23 February 2012
1st Alcester Scout Group - website  

You are not logged in!

Using certificates for privacy

Using certificates for privacy and security


You can use certificates to protect your personally identifiable information on the Internet and to protect your computer from unsafe software. A certificate is a statement verifying the identity of a person or the security of a Web site.

Internet Explorer uses two different types of certificates:


A personal certificate is a verification that you are who you say you are. This information is used when you send personal information over the Internet to a Web site that requires a certificate verifying your identity. You can control the use of your identity by having a private key on your computer. When used with e-mail programs, security certificates with private keys are also known as "digital IDs".
A Web site certificate states that a specific Web site is secure and genuine. It ensures that no other Web site can assume the identity of the original secure site. When you are sending personal information over the Internet, it is a good idea to check the certificate of the Web site you are using to make sure that it will protect your personally identifiable information. When you are downloading software from a Web site, you can use certificates to verify that the software is coming from a known, reliable source.
How do security certificates work?
A security certificate, whether it is a personal certificate or a Web site certificate, associates an identity with a public key.

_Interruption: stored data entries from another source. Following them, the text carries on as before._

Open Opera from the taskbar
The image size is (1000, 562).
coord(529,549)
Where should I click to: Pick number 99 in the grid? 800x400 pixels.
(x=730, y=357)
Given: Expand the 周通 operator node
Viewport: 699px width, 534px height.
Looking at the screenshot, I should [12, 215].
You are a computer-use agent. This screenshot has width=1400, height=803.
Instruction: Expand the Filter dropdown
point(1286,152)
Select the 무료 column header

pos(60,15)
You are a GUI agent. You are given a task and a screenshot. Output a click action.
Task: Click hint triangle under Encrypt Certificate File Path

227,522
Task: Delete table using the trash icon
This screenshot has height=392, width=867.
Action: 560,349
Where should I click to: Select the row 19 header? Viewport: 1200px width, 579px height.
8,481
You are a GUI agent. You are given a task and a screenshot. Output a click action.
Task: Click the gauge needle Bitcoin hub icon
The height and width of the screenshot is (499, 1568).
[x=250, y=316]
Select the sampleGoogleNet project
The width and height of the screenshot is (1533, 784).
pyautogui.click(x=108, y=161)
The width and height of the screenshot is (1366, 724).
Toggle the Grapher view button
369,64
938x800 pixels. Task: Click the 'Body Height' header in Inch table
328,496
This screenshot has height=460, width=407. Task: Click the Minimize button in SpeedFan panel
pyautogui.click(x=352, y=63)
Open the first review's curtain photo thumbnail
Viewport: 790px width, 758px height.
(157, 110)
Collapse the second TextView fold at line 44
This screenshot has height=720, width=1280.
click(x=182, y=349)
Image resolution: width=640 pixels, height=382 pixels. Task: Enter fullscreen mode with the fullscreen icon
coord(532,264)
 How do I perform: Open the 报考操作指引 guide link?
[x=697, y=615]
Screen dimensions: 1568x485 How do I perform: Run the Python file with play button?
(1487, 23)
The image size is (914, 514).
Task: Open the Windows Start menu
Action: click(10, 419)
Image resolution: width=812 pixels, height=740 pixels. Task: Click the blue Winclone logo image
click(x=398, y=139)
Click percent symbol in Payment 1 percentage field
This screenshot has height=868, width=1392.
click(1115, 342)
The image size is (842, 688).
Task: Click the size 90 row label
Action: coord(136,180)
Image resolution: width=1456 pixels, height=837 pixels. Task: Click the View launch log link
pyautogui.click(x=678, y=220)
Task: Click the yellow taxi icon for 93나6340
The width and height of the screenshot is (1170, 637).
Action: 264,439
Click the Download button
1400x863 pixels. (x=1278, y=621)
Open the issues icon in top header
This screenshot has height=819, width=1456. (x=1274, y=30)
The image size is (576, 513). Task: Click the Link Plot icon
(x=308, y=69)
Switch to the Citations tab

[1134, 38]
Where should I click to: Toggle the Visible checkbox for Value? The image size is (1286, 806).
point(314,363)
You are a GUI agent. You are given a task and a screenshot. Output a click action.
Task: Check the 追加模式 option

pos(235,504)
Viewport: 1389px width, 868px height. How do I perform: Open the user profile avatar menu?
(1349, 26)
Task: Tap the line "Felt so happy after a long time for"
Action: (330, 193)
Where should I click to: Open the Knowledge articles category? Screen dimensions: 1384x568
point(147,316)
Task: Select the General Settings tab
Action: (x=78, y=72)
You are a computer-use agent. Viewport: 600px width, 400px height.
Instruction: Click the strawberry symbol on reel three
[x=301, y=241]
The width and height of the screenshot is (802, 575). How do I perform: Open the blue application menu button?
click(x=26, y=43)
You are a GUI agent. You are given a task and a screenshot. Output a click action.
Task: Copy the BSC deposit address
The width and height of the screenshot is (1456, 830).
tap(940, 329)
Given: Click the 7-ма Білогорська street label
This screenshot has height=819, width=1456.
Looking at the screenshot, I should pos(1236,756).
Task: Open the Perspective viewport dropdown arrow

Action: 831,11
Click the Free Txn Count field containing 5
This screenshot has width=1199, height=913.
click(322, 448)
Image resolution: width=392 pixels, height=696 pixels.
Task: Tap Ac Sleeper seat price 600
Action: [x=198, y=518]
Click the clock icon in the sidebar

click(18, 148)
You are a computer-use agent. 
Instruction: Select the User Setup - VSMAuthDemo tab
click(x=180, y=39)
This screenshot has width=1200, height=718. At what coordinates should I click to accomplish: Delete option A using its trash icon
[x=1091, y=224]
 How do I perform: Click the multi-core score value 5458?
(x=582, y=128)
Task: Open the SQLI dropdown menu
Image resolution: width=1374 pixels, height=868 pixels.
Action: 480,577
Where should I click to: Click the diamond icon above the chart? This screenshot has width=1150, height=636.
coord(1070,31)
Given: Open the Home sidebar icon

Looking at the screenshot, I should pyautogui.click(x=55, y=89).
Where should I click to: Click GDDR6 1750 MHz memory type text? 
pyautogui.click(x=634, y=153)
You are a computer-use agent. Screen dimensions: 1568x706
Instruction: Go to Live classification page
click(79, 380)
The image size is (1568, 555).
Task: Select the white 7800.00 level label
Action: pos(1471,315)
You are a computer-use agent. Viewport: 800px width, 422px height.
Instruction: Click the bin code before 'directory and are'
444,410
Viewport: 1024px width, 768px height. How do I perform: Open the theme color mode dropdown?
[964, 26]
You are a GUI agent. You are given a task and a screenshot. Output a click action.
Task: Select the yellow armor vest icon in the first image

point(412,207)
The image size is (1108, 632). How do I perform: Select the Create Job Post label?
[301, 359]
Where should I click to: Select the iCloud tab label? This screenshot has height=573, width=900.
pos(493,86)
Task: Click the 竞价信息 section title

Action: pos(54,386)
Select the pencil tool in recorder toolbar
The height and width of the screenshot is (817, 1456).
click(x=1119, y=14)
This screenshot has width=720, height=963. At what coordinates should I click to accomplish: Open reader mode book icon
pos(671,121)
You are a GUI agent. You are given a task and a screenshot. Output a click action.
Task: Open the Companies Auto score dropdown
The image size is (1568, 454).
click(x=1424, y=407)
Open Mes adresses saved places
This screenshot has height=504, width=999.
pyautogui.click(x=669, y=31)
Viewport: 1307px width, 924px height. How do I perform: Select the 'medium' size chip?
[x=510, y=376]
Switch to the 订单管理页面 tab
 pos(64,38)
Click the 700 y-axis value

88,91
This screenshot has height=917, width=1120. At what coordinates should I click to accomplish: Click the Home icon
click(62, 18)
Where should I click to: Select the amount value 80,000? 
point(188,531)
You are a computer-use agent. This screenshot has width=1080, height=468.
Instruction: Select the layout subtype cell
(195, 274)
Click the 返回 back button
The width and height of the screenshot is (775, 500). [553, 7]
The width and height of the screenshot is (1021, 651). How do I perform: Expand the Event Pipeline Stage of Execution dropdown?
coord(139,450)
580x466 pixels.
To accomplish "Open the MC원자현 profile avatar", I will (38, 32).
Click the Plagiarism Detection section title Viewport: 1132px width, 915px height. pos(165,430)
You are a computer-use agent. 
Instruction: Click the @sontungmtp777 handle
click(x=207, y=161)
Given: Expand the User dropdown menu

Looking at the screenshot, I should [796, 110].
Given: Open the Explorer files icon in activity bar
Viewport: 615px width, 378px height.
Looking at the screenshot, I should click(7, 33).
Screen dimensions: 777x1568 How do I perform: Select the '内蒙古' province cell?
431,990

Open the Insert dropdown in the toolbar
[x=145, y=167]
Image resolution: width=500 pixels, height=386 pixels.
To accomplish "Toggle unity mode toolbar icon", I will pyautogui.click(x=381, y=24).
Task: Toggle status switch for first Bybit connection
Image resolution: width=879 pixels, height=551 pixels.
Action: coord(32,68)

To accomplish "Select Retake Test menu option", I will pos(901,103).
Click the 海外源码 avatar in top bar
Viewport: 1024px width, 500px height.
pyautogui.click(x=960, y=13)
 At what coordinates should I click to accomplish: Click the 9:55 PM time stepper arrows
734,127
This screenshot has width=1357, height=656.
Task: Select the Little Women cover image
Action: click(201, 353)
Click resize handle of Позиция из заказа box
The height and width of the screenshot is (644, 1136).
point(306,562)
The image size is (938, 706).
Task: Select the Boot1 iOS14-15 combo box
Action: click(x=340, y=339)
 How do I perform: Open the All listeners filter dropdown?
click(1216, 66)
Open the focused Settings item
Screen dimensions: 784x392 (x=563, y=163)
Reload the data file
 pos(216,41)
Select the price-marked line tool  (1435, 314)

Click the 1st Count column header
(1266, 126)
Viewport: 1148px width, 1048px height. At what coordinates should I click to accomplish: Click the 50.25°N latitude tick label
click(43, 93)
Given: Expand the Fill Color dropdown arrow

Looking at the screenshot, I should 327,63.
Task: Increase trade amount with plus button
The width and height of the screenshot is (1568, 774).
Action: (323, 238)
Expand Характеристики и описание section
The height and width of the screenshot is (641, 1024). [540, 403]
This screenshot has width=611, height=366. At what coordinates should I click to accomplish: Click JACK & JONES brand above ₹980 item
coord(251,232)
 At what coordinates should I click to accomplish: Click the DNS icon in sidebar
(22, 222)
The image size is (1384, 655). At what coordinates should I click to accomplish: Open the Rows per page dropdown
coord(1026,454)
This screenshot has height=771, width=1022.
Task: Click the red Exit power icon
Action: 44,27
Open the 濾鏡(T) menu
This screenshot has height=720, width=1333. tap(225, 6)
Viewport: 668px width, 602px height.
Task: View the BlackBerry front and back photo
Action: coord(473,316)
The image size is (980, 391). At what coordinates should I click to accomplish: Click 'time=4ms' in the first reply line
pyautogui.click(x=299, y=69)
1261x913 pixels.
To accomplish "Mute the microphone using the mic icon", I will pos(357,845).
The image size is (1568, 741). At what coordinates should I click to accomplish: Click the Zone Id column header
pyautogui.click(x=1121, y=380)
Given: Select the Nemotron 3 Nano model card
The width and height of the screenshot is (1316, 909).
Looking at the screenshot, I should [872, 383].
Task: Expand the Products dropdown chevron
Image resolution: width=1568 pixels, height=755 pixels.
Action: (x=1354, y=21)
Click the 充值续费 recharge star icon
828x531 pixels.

Only the owner of the certificate knows the corresponding private key. The private key allows the owner to make a digital signature or decrypt information encrypted with the corresponding public key. When you send your certificate to other people, you are actually giving them your public key, so they can send you encrypted information that only you can decrypt and read with your private key.

The digital signature component of a security certificate is your electronic identity card. The digital signature tells the recipient that the information actually came from you and has not been forged or tampered with.

Before you can start sending encrypted or digitally signed information, you must obtain a certificate and set up Internet Explorer to use it. When you visit a secure Web site (one whose address starts with https), the site automatically sends you its certificate.